Shavuot Stir

Last night with the Quarter Moon lighting our way, folks gathered for a Merry Prep-Stir. It was the start of the Jewish festival Shavuot, & all were in a celebratory mood of gratitude & reverence. I began with a few antidotes & a dedication, & then everyone stepped forward one by one to add a pinch of BD 500 to the stirring bucket – uniting individual prayers with the collective intention of spiritualizing & healing all life. And then the stirring began! And we sang “Spirit to matter, matter to spirit…” Such joy as the vortex was spun & the thrill of the chaos was welcomed in the leminscate between rhythm & commotion.

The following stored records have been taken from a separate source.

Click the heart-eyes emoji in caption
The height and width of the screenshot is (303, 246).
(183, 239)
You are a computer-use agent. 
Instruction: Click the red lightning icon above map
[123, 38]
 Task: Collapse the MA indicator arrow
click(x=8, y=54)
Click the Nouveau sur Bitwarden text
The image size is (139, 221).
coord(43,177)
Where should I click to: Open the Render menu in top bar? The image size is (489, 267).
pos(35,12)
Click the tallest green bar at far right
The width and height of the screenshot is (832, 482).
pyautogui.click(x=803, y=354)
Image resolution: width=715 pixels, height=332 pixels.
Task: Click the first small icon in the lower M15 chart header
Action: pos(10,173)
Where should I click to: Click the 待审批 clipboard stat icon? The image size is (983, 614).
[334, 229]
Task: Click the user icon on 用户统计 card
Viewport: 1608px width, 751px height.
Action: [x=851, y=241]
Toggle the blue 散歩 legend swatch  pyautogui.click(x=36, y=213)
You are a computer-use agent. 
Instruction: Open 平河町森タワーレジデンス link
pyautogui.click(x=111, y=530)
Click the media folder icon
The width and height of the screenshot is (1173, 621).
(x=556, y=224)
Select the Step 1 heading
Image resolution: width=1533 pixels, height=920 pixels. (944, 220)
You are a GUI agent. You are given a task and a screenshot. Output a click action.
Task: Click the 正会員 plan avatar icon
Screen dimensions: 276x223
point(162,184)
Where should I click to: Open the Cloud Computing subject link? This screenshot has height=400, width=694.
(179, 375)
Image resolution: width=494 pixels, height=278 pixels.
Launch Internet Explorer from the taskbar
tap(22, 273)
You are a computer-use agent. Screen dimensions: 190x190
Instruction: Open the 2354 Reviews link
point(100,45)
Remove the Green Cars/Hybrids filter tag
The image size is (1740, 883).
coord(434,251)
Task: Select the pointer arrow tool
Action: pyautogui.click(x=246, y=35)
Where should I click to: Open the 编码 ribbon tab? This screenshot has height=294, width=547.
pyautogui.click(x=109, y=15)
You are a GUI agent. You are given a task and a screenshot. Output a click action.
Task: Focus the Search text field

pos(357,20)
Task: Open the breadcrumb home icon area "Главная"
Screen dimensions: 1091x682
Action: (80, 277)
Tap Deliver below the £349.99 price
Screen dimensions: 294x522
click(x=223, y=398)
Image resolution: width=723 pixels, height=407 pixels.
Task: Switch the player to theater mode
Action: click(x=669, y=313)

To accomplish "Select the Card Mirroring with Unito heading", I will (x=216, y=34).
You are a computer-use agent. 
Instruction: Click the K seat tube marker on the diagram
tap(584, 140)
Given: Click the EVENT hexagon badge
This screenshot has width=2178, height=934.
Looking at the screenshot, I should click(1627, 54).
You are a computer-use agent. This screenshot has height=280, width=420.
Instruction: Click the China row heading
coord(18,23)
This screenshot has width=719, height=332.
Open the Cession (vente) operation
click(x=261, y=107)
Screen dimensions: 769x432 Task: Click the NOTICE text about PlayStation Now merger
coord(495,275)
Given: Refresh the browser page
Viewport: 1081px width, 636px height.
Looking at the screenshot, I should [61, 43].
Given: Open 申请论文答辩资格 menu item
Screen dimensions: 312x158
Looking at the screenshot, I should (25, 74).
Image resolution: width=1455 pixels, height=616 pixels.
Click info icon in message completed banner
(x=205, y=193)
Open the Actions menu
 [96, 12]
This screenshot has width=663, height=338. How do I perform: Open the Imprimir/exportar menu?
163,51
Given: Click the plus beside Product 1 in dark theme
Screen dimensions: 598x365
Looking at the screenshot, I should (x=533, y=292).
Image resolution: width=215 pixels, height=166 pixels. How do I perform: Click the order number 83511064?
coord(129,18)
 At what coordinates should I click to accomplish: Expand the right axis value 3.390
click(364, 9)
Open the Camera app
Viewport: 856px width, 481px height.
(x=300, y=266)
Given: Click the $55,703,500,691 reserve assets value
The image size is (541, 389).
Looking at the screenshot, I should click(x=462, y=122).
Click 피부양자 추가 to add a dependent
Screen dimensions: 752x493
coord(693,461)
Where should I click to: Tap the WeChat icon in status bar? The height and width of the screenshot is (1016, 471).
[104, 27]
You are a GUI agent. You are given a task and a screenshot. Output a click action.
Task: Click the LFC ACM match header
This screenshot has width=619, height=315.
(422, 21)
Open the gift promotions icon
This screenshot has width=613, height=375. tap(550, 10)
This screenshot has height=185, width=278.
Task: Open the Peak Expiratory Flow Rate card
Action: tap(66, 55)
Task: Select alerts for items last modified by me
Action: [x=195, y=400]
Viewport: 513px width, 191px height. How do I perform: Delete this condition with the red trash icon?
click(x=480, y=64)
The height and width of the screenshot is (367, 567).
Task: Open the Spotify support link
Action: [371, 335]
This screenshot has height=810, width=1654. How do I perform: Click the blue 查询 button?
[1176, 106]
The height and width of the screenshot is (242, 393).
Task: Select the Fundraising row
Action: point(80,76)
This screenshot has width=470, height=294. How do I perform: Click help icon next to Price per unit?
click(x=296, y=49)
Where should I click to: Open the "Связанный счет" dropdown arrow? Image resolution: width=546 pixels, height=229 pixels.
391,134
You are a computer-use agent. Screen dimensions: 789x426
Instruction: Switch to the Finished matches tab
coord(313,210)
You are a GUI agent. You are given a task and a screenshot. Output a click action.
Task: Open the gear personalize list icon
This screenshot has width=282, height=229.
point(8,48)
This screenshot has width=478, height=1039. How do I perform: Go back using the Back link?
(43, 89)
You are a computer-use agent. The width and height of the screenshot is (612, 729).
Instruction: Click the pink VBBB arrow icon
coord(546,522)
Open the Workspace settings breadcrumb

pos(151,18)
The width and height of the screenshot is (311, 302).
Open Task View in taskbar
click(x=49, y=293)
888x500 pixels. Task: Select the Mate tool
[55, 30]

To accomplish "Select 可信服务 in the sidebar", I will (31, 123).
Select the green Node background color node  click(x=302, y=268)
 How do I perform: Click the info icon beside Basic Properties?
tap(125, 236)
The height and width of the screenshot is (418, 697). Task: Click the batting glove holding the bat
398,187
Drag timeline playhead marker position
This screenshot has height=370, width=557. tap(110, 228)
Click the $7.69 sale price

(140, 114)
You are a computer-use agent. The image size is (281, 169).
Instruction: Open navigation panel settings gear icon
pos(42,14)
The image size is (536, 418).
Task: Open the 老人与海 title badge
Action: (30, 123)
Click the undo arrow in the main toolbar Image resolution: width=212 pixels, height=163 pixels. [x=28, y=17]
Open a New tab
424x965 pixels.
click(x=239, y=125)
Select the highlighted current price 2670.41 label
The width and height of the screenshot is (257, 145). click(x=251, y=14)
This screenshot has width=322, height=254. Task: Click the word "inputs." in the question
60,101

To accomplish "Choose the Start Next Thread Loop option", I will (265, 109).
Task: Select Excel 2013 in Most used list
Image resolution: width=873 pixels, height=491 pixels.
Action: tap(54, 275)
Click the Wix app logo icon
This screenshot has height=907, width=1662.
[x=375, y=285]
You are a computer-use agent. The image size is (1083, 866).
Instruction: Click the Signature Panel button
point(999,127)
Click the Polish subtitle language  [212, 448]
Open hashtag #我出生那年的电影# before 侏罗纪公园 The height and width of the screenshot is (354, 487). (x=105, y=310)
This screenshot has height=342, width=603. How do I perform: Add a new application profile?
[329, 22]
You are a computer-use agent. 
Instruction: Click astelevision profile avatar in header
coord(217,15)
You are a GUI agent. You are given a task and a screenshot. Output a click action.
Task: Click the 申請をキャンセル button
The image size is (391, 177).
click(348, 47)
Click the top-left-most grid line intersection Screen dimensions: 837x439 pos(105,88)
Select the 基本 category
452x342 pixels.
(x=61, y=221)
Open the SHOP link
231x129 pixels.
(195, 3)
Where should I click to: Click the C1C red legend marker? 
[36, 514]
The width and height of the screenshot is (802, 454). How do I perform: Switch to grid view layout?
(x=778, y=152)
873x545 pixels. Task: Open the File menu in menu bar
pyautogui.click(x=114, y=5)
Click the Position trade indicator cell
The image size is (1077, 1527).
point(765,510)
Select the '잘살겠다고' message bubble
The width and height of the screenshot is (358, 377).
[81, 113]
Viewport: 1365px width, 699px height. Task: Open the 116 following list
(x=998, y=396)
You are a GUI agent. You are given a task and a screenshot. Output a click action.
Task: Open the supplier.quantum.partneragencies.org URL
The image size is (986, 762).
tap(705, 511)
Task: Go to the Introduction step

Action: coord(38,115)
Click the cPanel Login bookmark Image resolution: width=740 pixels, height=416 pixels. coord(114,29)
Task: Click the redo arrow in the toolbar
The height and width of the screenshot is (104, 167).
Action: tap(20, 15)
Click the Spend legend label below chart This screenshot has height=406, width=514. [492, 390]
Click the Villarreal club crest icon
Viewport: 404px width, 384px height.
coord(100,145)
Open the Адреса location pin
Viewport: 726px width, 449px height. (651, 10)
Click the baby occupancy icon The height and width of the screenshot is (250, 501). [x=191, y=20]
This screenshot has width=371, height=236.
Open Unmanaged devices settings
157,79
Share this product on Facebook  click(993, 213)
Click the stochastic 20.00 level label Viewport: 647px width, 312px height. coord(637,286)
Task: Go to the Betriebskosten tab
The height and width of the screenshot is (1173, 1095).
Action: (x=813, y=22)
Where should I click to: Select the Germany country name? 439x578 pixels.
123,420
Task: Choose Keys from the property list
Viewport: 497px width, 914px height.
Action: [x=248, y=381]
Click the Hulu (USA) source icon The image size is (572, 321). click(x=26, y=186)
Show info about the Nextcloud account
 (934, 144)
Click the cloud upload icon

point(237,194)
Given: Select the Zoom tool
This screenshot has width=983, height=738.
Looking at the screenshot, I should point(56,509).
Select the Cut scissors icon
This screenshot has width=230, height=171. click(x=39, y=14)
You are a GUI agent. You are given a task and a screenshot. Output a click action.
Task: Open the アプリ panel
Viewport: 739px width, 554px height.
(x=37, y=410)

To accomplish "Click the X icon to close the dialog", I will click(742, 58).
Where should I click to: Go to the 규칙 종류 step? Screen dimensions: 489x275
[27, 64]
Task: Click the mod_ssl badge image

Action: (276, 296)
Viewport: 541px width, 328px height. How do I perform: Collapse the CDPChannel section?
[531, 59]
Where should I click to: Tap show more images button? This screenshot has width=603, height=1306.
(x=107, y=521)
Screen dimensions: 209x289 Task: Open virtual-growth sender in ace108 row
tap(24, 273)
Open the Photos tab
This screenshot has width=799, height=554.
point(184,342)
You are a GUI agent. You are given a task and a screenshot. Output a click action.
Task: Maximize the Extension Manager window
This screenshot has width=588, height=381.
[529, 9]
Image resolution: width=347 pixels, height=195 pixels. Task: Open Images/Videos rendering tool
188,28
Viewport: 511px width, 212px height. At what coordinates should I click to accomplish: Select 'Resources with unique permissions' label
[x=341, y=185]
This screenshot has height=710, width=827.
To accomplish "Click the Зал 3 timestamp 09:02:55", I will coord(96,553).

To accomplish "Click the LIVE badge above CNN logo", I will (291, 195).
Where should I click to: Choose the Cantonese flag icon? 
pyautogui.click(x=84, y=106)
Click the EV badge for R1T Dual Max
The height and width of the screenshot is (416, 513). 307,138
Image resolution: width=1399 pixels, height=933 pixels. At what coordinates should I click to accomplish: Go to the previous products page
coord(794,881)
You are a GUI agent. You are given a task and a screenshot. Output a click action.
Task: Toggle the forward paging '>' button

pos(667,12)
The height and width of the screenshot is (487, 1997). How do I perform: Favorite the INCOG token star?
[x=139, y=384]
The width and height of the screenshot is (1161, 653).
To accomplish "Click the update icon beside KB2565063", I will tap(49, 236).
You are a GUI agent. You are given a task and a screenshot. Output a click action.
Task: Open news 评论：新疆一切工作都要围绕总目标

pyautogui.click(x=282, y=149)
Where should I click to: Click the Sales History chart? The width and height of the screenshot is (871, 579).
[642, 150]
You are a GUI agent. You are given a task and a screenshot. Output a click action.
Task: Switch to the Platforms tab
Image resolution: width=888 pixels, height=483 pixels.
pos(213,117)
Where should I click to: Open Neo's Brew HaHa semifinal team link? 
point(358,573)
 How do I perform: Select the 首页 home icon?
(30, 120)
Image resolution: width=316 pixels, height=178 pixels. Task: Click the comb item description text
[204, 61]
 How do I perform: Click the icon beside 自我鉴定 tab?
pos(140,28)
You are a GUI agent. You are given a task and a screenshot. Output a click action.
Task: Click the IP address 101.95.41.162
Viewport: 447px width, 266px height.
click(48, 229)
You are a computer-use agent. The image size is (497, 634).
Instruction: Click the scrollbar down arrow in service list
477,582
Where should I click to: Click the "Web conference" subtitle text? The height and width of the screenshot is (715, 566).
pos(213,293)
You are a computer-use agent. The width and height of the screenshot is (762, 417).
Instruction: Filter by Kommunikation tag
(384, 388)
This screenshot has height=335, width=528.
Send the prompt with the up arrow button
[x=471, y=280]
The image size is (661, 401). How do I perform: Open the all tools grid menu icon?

As the stars came out, Bella Luna rose higher in the southwest, below the belly of Leo’s stick-figure lion pattern, forming a nearly equilateral triangle with Leo’s Regulus & Gamma Leonis (Algieba). We saw Mercury, & Capella, but Venus was already low in the West behind the tree line, on her way to the underworld for a time before she rises again as the evening star…

The young folks played music, cello, guitars, bass, hand drums & shakers, singing galore! – Adding the power of sound vibration to the forces entering the stir. The garden was lush from lots of rain & the bonfire was blazing, warming & highlighting the power of all the elementals.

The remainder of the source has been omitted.